Look it up yourself is not a good approach to public accountability to busy taxpayers who have lives to lead. There is a very well-paid Treasury that can do that analysis and has been doing that analysis every year until two years ago.
There is been no explanation for the non-publication of the Crown Portfolio report for two years. That is unacceptable in terms of tax payer accountability.
What is weird about this blow to taxpayer accountability is I have been refused access to Treasury analysis of public information. I’m not actually asking for the analysis. I am asking for a tabulation of 49 annual reports of state owned enterprises. Somehow a tabulation of public information is commercial in confidence despite the fact I can do it myself. This makes no sense.
It appears that for two years now the Minister of Finance has not been advised on the annual rates of return of the state owned enterprise portfolio as a whole. If he had, the Treasury and the Minister of Finance would have supplied that data to me in the course of my Official Information Act requests because it was obvious that I was after that information and they have a duty to be helpful when processing Official Information Act requests.
The Minister of Finance should be more curious about tens of billions of dollars in taxpayer’s assets that currently struggle to offer a positive return.

Source: The New Zealand Treasury, Crown Portfolio Report 2013, p. 41.
No publicly listed company could fail to publish its annual report. The fact that this has not been picked up as an example of why public ownership is inferior. No one profits from highlighting these governance shortcomings.
If the state owned enterprises were listed on the stock exchange, investors would sell off a company that missed its reporting date. Missing a reporting date is a sure sign of both poor governance and poor performance. Entrepreneurs would see a poorly governed company as a takeover opportunity. There are no similar disciplines for state owned enterprises whose governance and transparency falls short.
By the way, the original objective of my research was to compare state-owned enterprise performance under the current and previous governments. The Treasury was unable to supply data further back than 2007. Everything before then is on paper. The individual company reports have to be looked up by hand.
Nothing is at the fingertips of the Treasury if the Minister of Finance was interested in knowing whether his stewardship of state owned enterprises was superior to that of his predecessors.
Jan 14, 2016 @ 17:20:30
Reblogged this on Utopia – you are standing in it! and commented:
I misunderstood the responses to my Official Information Act requests to the Minister of Finance to obtain information on the financial performance of the crown portfolio of state owned enterprises.

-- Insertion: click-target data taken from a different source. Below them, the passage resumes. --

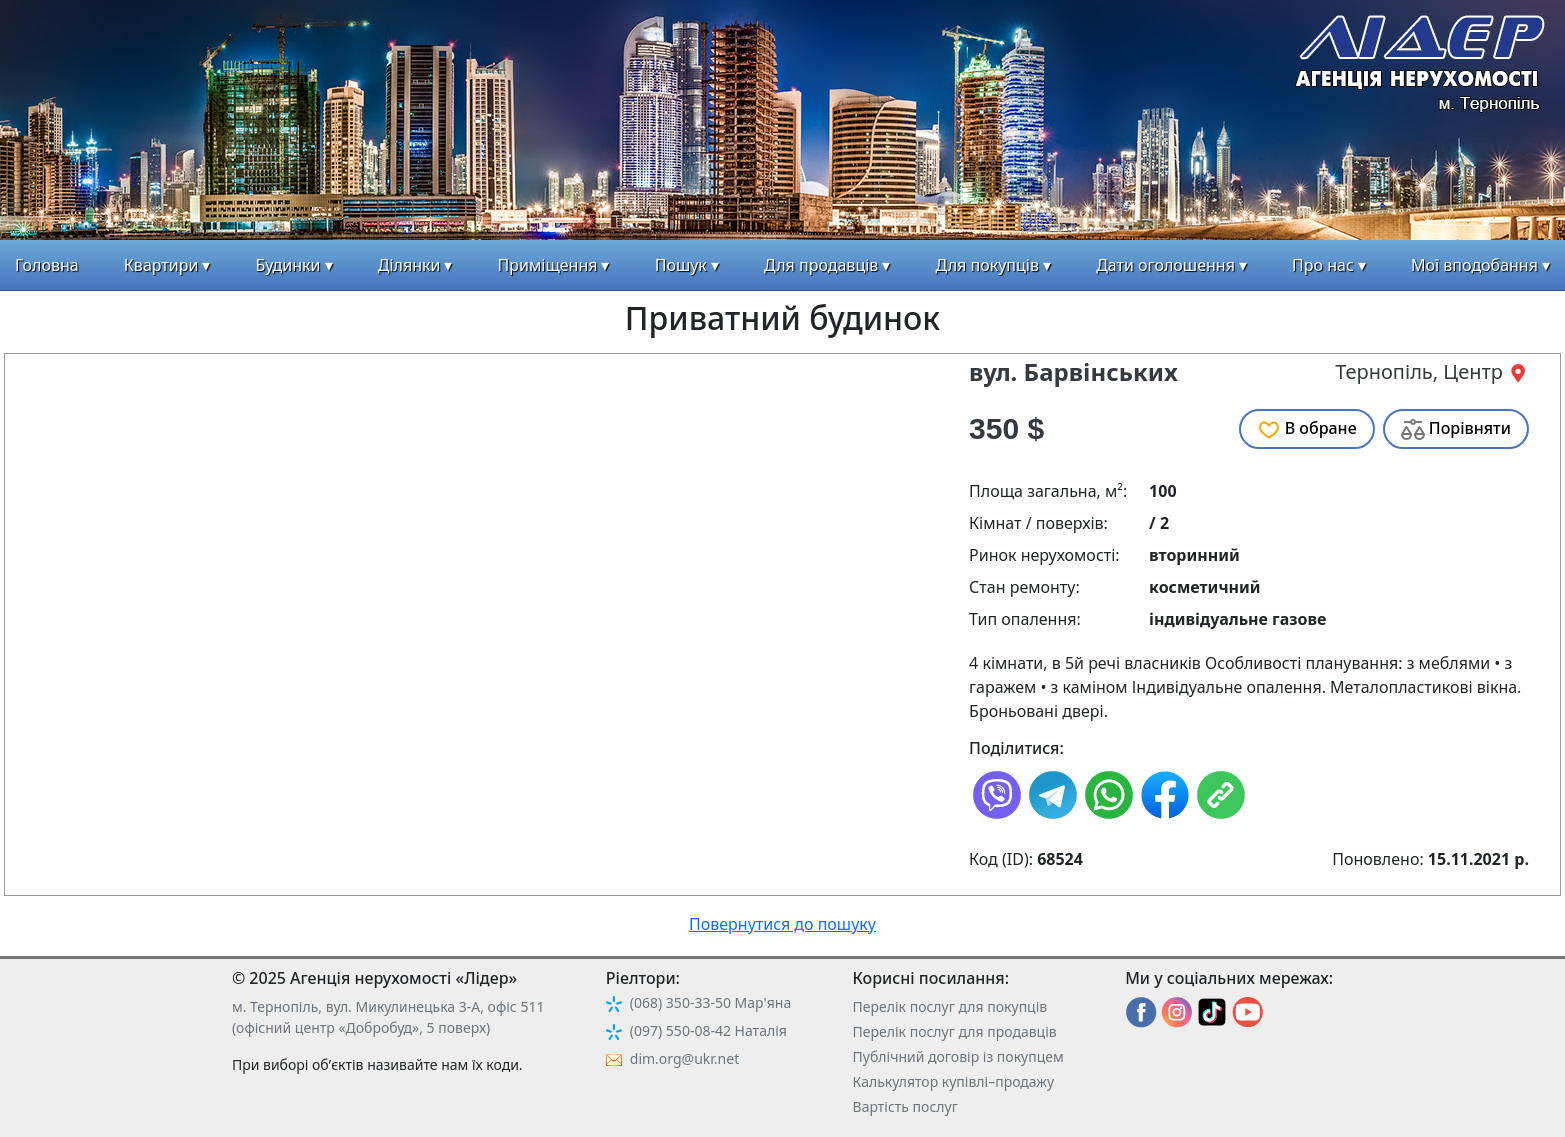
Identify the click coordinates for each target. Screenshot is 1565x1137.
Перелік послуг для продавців (955, 1031)
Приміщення (548, 265)
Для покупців (987, 265)
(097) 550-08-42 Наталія (708, 1030)
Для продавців (821, 265)
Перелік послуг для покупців (950, 1006)
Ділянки (409, 265)
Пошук (681, 265)
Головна (47, 265)
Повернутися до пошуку (782, 924)
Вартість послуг (905, 1106)
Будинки (288, 265)
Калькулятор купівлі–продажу (954, 1081)
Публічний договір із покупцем (958, 1056)
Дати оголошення (1165, 265)
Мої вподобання (1474, 265)
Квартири (161, 265)
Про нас (1323, 265)
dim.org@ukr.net (684, 1058)
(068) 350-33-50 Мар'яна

It seems that the Treasury no longer is publishing a report on its portfolio of commercial assets. I have emailed the minister to find out if this is true.
If this is so, it will no longer be possible to work out if the commercial portfolio offers a positive return to the taxpayer, much less how large that return is and how it changes over time.
I was planning to compare the return on that portfolio under the current and previous governments but that information is simply unavailable from the Treasury.
You want to find out how the taxpayers investment in our state owned enterprises going, all the Treasury will do is tell you to look up their annual report.
The Treasury’s own briefings to the Minister of Finance are regarded as commercial in confidence so none of the information there on the total return to the taxpayer on the portfolio of state owned enterprises is available under the Official Information Act.